One of my aims with this blog is to get the message out that many patients like myself could have an underlying infectious cause to their ME/CFS . The news about XMRV retrovirus is amazing and of significance but in my case like many more my ME/CFS was found to be Lyme Disease and on long term antibiotics I have recovered 100%.
I am so disappointed that our Health Protection Agency does not do more to raise awareness of Lyme Disease in the UK. In a recent article written by Dr Sue O'Connell and published last year she says:- Prevention measures focus on tick and disease awareness, avoidance of tick-infested areas where possible, use of insect repellents, frequent skin inspections for attached ticks, particularly at the end of the day, as early removal minimizes the risk of infection transmission. Yet when my MP Anne Milton wrote to the Health Secretary asking about raising awareness, the reply was that the HPA had updated their website with information.
What we need is public awareness especially in areas where we walk but other than a very few areas there is hardly any public awareness.
If we do not know we can catch Lyme disease in the UK from a tick bite why in blazes would we even think to look at HPA website. Not even our doctors are properly aware, even when presented with tick bites, bulls eye rashes, summer flu' and migrating arthralgias.
I thought the following interesting it was quoted in the Sperling research article which I posted about recently but which also came up on the Calda blog http://www.lymedise ase.org/news/ lymepolicywonk/ 327.html
http://www.publiche althjrnl. com/article/ S0033-3506(03)00067-2/ abstractVolume 117, Issue 4, Pages 264-273 (July 2003)
Lyme disease—what is the cost for Scotland?A.W.L. Jossa, M.M. Davidsona, D.O. Ho-Yena, A. Ludbrookb Received 28 January 2002; received in revised form 29 August 2002; accepted 9 September 2002.
Abstract This paper analyses likely Lyme disease costs incurred by patients tested in the authors' laboratory over an 18 month period, based on patient histories and test results relating to 2110 samples submitted from laboratories serving 59% of the Scottish population. Cost analysis takes account of the direct costs of consultation, laboratory tests, antibiotic treatment and management of any sequelae, as well as indirect costs of the loss of healthy time through illness. Standard costs for each element are derived from published information, and the proportions applied to each patient category are estimated from studies described elsewhere in the literature. Of the sample, 295 patients had evidence of early Lyme disease and 31 had late Lyme disease symptoms.
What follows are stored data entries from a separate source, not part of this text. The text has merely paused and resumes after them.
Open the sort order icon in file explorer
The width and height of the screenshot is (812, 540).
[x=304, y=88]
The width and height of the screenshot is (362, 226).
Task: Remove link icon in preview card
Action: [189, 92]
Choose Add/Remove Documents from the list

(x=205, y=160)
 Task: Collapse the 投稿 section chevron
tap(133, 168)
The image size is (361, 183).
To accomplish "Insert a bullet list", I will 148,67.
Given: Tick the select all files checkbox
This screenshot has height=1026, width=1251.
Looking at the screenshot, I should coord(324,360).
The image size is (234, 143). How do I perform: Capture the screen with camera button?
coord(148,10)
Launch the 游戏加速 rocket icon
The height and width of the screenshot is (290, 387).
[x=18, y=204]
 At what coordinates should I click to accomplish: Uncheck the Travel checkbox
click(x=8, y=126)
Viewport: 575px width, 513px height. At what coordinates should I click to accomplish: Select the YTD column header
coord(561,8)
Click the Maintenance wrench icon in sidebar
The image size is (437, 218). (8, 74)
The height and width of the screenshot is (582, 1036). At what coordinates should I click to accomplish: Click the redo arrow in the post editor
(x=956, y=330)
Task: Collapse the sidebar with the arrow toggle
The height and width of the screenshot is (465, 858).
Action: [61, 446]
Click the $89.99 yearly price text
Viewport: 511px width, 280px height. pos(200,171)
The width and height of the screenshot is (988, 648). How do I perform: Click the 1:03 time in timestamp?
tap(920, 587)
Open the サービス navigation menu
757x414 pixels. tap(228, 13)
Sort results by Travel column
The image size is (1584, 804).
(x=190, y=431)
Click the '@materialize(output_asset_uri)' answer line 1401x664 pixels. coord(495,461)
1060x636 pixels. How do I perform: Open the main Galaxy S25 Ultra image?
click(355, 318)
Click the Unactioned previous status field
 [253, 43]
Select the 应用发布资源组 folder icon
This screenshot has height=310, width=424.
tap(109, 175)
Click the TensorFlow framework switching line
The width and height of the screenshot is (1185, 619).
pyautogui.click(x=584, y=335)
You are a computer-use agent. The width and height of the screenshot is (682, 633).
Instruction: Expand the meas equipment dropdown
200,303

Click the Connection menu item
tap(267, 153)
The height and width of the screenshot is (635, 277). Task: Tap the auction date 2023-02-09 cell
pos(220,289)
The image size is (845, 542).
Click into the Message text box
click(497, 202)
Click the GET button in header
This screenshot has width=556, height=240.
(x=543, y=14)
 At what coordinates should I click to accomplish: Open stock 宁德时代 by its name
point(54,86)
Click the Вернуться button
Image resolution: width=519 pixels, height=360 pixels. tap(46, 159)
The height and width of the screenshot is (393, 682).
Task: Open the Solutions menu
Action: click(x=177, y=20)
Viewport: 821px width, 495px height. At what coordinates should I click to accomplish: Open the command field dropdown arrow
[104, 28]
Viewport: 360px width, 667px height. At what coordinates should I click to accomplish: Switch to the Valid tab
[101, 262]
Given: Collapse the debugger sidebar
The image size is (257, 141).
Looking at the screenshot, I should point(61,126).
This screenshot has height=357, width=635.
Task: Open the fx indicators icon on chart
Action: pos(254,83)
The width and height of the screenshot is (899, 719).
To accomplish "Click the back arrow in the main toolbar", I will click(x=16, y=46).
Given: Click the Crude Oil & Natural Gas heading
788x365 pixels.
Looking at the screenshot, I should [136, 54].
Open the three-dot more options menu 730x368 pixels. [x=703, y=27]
Based on these figures, the total annual cost for Lyme disease, when projected to the whole of Scotland, is estimated to be significant at £331,000 (range £47,000–615,000). The range is inevitably wide because it was not possible to document complete clinical and management histories on individual patients. In addition, some late Lyme disease sequelae will require management for more than 1 year, and costs are also identified that could justifiably be included for all the other patients who tested negative for Lyme disease. These data raise the question of whether there is sufficient focus on prevention and the best management of this disease.